**YOUR INSTRUCTIONS**
"profile" appears in how many lines of the entries? State only the number.

(Beginning of SUPPLIED DATA)

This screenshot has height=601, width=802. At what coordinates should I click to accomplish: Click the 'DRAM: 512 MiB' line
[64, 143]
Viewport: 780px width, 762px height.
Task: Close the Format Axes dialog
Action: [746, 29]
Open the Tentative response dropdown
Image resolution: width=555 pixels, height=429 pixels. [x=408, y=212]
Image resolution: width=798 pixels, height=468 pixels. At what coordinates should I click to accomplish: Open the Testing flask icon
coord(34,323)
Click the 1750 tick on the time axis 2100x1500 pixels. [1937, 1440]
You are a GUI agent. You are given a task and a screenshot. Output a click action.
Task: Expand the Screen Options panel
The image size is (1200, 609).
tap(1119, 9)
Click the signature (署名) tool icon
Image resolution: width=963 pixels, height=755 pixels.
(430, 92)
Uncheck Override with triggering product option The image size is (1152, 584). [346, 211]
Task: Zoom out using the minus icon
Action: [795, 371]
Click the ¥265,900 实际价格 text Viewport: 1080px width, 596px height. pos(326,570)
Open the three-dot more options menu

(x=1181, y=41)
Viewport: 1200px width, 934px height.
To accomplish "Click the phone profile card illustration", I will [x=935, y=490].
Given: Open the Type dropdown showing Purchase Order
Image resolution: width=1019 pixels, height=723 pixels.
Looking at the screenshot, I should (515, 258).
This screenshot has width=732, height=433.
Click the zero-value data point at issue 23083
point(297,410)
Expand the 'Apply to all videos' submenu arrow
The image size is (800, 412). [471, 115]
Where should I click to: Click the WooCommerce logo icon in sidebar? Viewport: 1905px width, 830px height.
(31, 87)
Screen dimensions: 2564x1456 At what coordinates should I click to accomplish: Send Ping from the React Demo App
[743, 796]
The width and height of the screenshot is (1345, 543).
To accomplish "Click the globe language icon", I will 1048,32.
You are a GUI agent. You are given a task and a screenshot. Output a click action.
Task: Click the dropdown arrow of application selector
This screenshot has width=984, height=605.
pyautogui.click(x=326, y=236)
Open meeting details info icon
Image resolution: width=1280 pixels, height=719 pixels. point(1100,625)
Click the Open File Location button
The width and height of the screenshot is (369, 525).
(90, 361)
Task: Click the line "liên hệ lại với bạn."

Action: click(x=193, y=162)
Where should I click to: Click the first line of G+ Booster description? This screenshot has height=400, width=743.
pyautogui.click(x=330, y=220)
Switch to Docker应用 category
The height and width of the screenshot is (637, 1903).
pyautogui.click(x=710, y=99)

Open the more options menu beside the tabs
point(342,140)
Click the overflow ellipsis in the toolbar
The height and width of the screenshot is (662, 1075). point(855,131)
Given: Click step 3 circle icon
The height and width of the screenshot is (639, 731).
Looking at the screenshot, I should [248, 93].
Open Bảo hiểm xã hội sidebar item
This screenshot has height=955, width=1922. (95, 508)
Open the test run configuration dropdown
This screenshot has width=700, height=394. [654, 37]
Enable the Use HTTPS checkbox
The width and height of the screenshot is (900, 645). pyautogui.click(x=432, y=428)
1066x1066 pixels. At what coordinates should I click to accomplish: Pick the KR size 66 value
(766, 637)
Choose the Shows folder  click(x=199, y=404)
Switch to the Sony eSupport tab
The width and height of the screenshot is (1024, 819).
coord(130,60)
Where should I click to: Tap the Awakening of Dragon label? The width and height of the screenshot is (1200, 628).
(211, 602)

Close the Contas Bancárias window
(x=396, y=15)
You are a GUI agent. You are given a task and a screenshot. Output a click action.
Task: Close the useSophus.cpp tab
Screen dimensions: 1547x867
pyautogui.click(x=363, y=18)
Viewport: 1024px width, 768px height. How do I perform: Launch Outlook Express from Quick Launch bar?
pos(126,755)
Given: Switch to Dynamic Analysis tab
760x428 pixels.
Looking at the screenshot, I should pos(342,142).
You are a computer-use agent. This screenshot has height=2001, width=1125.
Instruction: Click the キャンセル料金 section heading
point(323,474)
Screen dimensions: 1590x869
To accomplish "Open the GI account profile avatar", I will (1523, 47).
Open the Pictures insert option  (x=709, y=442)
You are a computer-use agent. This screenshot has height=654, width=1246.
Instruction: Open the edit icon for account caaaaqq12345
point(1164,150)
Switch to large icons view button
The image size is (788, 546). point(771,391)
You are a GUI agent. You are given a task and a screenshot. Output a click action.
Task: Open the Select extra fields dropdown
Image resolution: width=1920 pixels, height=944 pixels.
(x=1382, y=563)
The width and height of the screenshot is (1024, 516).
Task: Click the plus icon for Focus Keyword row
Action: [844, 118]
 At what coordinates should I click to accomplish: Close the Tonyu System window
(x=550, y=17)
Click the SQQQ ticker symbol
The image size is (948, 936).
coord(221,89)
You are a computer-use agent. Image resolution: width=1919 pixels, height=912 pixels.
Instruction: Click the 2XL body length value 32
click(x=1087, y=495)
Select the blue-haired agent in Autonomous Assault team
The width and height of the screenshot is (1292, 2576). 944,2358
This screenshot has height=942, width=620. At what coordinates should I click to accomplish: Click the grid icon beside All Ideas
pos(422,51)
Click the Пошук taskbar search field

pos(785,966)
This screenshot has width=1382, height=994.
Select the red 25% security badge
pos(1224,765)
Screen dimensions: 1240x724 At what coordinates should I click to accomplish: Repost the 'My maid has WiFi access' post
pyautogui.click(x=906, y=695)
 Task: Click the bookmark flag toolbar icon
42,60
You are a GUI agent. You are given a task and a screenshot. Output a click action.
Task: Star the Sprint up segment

(End of SUPPLIED DATA)

**ANSWER TO THIS EXERCISE**
2